→ Given request: Print every line of the listing below without any change, leaving out the pictures.

(Dataset items)
Begin

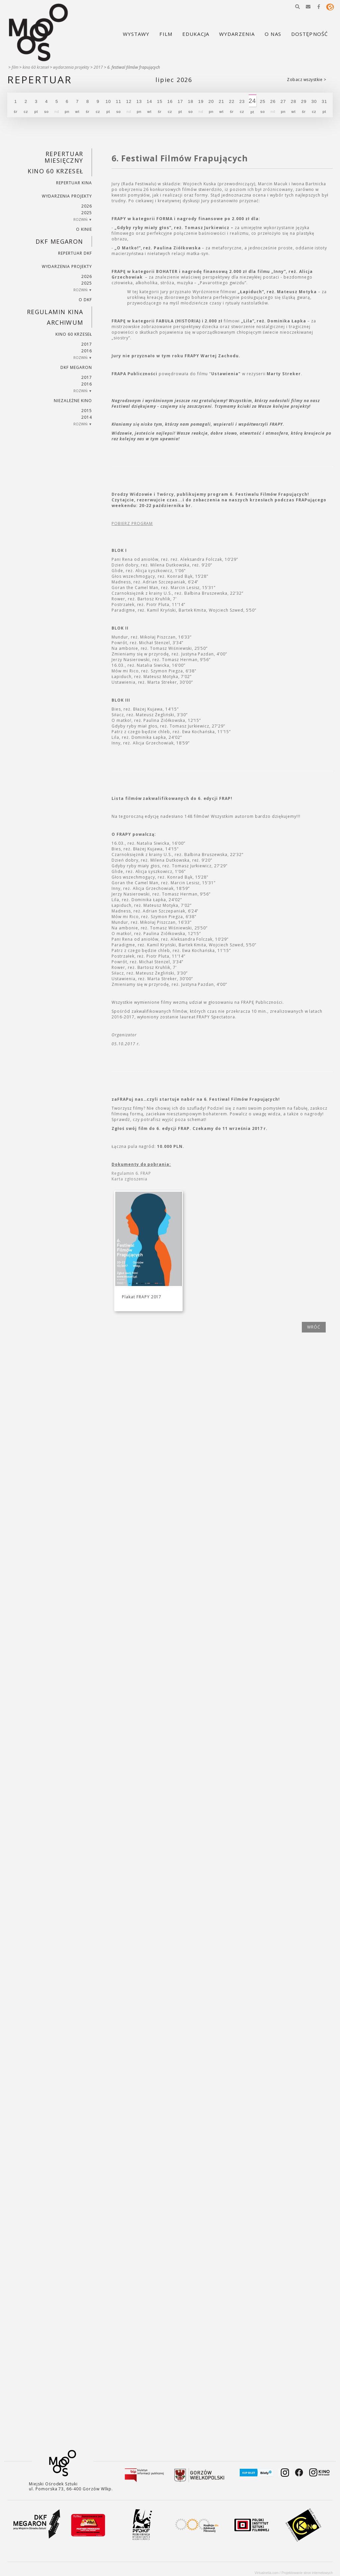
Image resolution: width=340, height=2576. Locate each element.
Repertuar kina (74, 183)
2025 (86, 212)
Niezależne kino (73, 400)
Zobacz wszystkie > (306, 79)
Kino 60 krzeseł (36, 67)
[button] (297, 6)
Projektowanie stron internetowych (307, 2573)
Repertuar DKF (75, 253)
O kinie (84, 229)
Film (15, 67)
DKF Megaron (59, 241)
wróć (313, 1327)
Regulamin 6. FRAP (131, 1173)
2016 (86, 351)
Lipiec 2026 (173, 80)
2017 (98, 67)
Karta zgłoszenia (129, 1179)
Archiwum (65, 322)
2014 (86, 417)
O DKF (85, 299)
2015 (86, 410)
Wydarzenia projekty (71, 67)
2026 (86, 206)
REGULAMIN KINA (55, 312)
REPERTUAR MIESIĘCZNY (63, 157)
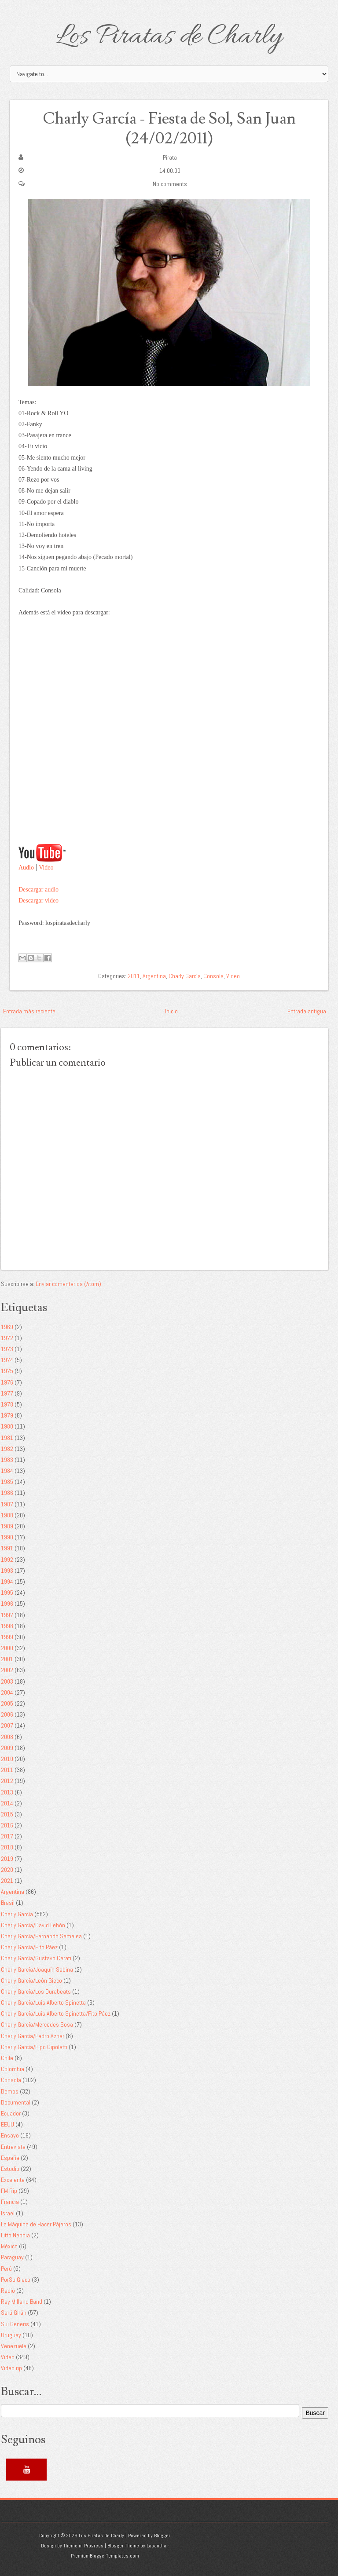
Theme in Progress (83, 2545)
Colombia (12, 2069)
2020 (7, 1870)
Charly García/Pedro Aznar (32, 2036)
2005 (7, 1703)
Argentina (154, 976)
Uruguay (11, 2335)
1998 (7, 1626)
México (9, 2246)
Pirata (170, 157)
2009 (7, 1748)
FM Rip (9, 2191)
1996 (7, 1604)
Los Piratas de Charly (169, 37)
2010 (7, 1759)
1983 (7, 1460)
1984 (7, 1471)
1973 (7, 1349)
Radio (8, 2291)
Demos (9, 2091)
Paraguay (12, 2257)
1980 (7, 1426)
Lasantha (156, 2545)
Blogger (162, 2535)
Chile (7, 2058)
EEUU (7, 2124)
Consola (213, 976)
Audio (26, 867)
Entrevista (13, 2147)
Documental (15, 2102)
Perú (6, 2269)
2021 (7, 1881)
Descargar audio (38, 889)
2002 (7, 1670)
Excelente (13, 2180)
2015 (7, 1814)
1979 (7, 1415)
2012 (7, 1781)
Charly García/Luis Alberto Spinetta (43, 2002)
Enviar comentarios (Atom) (68, 1284)
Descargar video (38, 900)
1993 (7, 1571)
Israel (8, 2213)
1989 (7, 1526)
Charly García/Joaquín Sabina (37, 1969)
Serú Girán (13, 2313)
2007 (7, 1725)
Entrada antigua (306, 1011)
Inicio (171, 1011)
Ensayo (10, 2135)
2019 (7, 1859)
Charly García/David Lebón (33, 1925)
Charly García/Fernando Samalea (41, 1936)
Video (46, 867)
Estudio (10, 2169)
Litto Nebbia (15, 2235)
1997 (7, 1615)
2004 (7, 1692)
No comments (170, 184)
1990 (7, 1537)
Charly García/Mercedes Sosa (37, 2024)
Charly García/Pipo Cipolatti (34, 2047)
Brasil (8, 1903)
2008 (7, 1737)
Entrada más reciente (29, 1011)
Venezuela (13, 2346)
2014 (7, 1803)
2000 (7, 1648)
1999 (7, 1637)
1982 (7, 1449)
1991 (7, 1548)
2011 (134, 976)
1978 (7, 1404)
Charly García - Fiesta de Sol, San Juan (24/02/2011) (169, 129)
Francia (10, 2202)
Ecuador (11, 2113)
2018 (7, 1847)
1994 (7, 1582)
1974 (7, 1360)
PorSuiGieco (15, 2280)
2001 (7, 1659)
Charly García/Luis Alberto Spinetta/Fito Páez (55, 2013)
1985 (7, 1482)
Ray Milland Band (21, 2302)
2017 (7, 1836)
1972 (7, 1338)
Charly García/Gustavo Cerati (36, 1958)
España (10, 2158)
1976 (7, 1382)
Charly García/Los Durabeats (36, 1991)
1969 (7, 1327)
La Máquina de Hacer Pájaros (36, 2224)
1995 (7, 1593)
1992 (7, 1560)
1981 (7, 1438)
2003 (7, 1681)
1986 (7, 1493)
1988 (7, 1515)
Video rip (11, 2368)
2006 (7, 1714)
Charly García (185, 976)
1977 (7, 1393)
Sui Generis (15, 2324)
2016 (7, 1825)
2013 (7, 1792)
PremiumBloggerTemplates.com (105, 2555)
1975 (7, 1371)
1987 (7, 1504)
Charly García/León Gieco (31, 1980)
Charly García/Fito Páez (29, 1947)
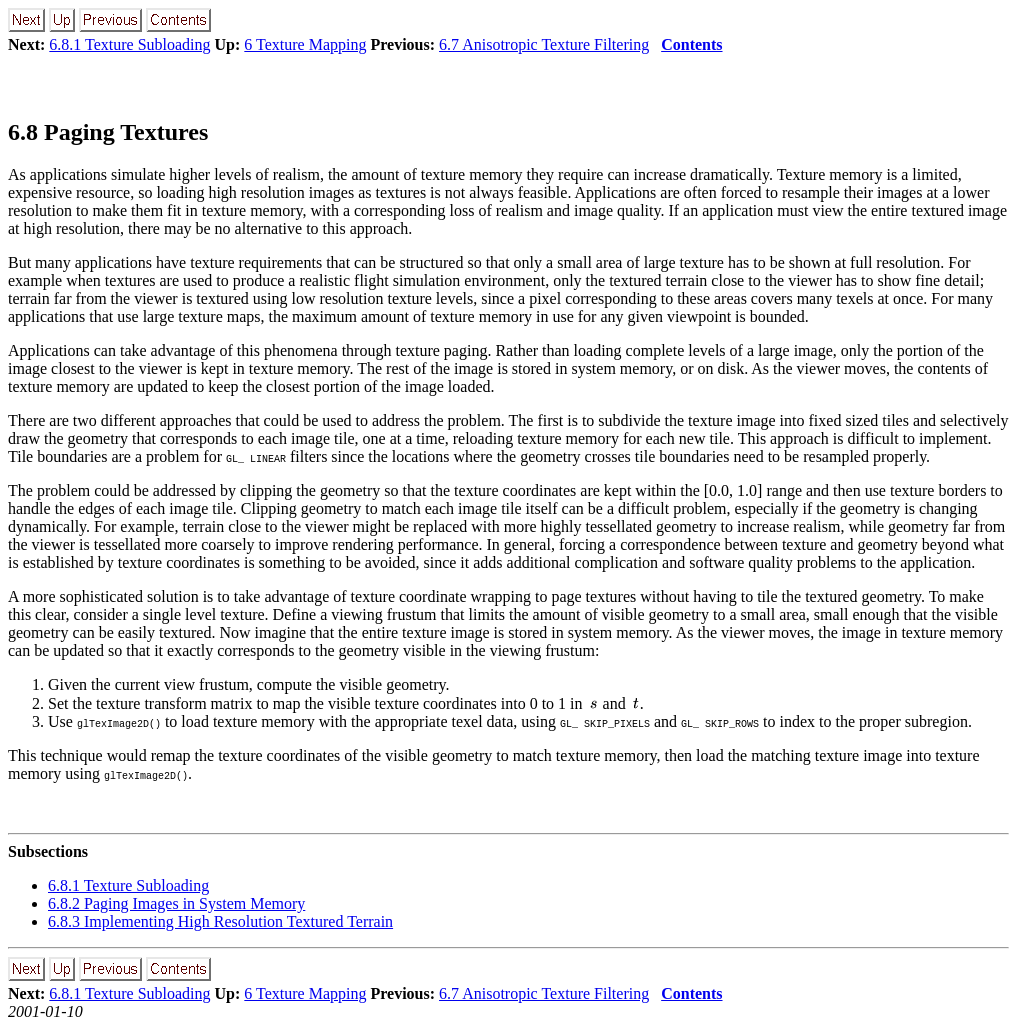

End

→ Final result:
Image resolution: width=340, height=2576. Locate each element.
Repertuar kina (74, 183)
2025 (86, 212)
Niezależne kino (73, 400)
Zobacz wszystkie > (306, 79)
Kino 60 krzeseł (36, 67)
[button] (297, 6)
Projektowanie stron internetowych (307, 2573)
Repertuar DKF (75, 253)
O kinie (84, 229)
Film (15, 67)
DKF Megaron (59, 241)
wróć (313, 1327)
Regulamin 6. FRAP (131, 1173)
2016 (86, 351)
Lipiec 2026 (173, 80)
2017 (98, 67)
Karta zgłoszenia (129, 1179)
Archiwum (65, 322)
2014 (86, 417)
O DKF (85, 299)
2015 (86, 410)
Wydarzenia projekty (71, 67)
2026 (86, 206)
REGULAMIN KINA (55, 312)
REPERTUAR MIESIĘCZNY (63, 157)
Theme in Progress (83, 2545)
Colombia (12, 2069)
2020 (7, 1870)
Charly García/Pedro Aznar (32, 2036)
2005 (7, 1703)
Argentina (154, 976)
Uruguay (11, 2335)
1998 (7, 1626)
México (9, 2246)
Pirata (170, 157)
2009 (7, 1748)
FM Rip (9, 2191)
1996 (7, 1604)
Los Piratas de Charly (169, 37)
2010 (7, 1759)
1983 (7, 1460)
1984 (7, 1471)
1973 (7, 1349)
Radio (8, 2291)
Demos (9, 2091)
Paraguay (12, 2257)
1980 (7, 1426)
Lasantha (156, 2545)
Blogger (162, 2535)
Chile (7, 2058)
EEUU (7, 2124)
Consola (213, 976)
Audio (26, 867)
Entrevista (13, 2147)
Documental (15, 2102)
Perú (6, 2269)
2021 (7, 1881)
Descargar audio (38, 889)
2002 (7, 1670)
Excelente (13, 2180)
2015 (7, 1814)
1979 (7, 1415)
2012 (7, 1781)
Charly García/Luis Alberto Spinetta (43, 2002)
Enviar comentarios (Atom) (68, 1284)
Descargar video (38, 900)
1993 (7, 1571)
Israel (8, 2213)
1989 (7, 1526)
Charly García/Joaquín Sabina (37, 1969)
Serú Girán (13, 2313)
2007 (7, 1725)
Entrada antigua (306, 1011)
Inicio (171, 1011)
Ensayo (10, 2135)
2019 (7, 1859)
Charly García/David Lebón (33, 1925)
Charly García/Fernando Samalea (41, 1936)
Video (46, 867)
Estudio (10, 2169)
Litto Nebbia (15, 2235)
1997 (7, 1615)
2004 (7, 1692)
No comments (170, 184)
1990 (7, 1537)
Charly García/Mercedes Sosa (37, 2024)
Charly García/Pipo Cipolatti (34, 2047)
Brasil (8, 1903)
2008 (7, 1737)
Entrada más reciente (29, 1011)
Venezuela (13, 2346)
2014 (7, 1803)
2000 (7, 1648)
1999 (7, 1637)
1982 (7, 1449)
1991 (7, 1548)
2011 (134, 976)
1978 (7, 1404)
Charly García - Fiesta de Sol, San Juan (24/02/2011) (169, 129)
Francia (10, 2202)
Ecuador (11, 2113)
2018 (7, 1847)
1994 (7, 1582)
1974 (7, 1360)
PorSuiGieco (15, 2280)
2001 (7, 1659)
Charly García/Luis Alberto Spinetta/Fito Páez (55, 2013)
1985 (7, 1482)
Ray Milland Band (21, 2302)
2017 (7, 1836)
1972 (7, 1338)
Charly García/Gustavo Cerati (36, 1958)
España (10, 2158)
1976 (7, 1382)
Charly García/Los Durabeats (36, 1991)
1969 (7, 1327)
La Máquina de Hacer Pájaros (36, 2224)
1995 (7, 1593)
1992 (7, 1560)
1981 (7, 1438)
2003 (7, 1681)
1986 (7, 1493)
1988 (7, 1515)
Video rip (11, 2368)
2006 (7, 1714)
Charly García (185, 976)
1977 (7, 1393)
Sui Generis (15, 2324)
2016 (7, 1825)
2013 (7, 1792)
PremiumBloggerTemplates.com (105, 2555)
1975 (7, 1371)
1987 (7, 1504)
Charly García/León Gieco (31, 1980)
Charly García/Fito Páez (29, 1947)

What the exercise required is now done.